## Data shown
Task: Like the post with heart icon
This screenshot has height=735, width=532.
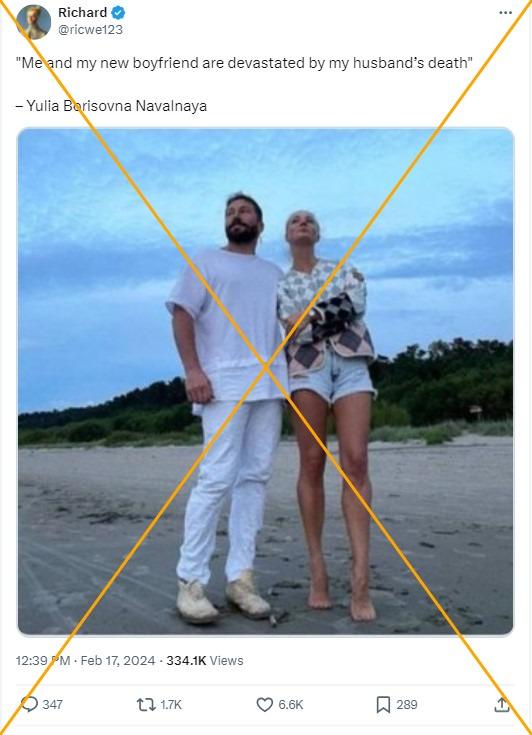Action: [265, 705]
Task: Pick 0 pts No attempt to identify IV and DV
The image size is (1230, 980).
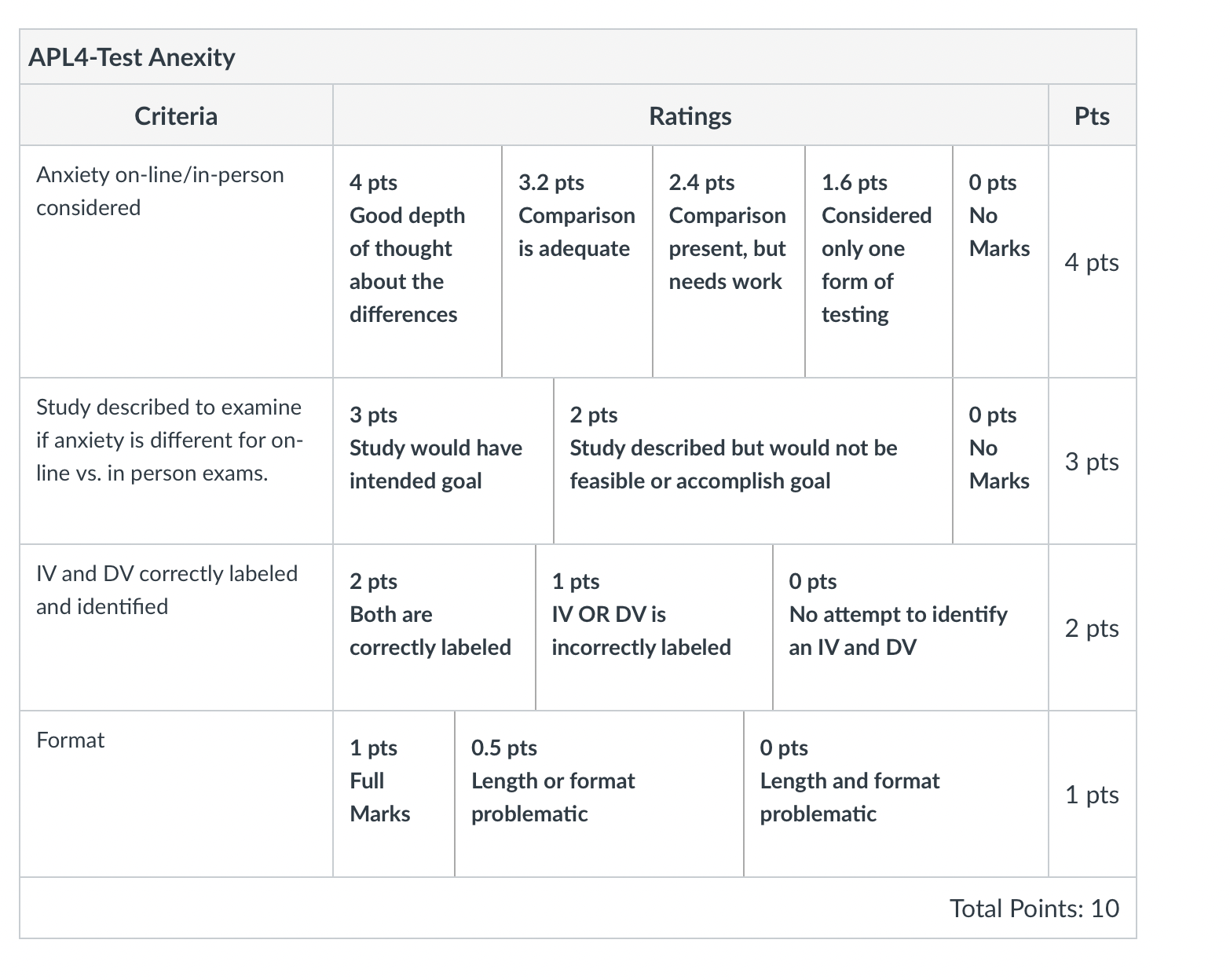Action: pos(911,627)
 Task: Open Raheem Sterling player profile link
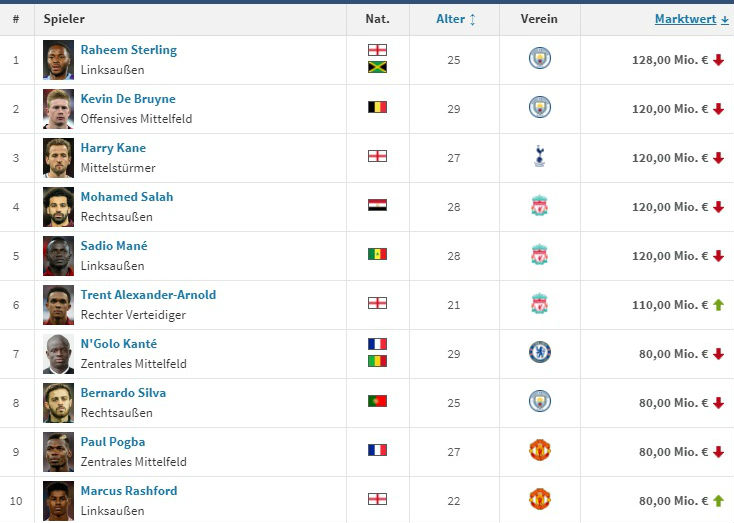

## What needs to be done
Although the records above contain pictures, only their text is to be repeated, exactly as given.

## Task response
Task: Like the post with heart icon
This screenshot has height=735, width=532.
Action: [265, 705]
Task: Pick 0 pts No attempt to identify IV and DV
The image size is (1230, 980).
Action: pos(911,627)
 Task: Open Raheem Sterling player profile link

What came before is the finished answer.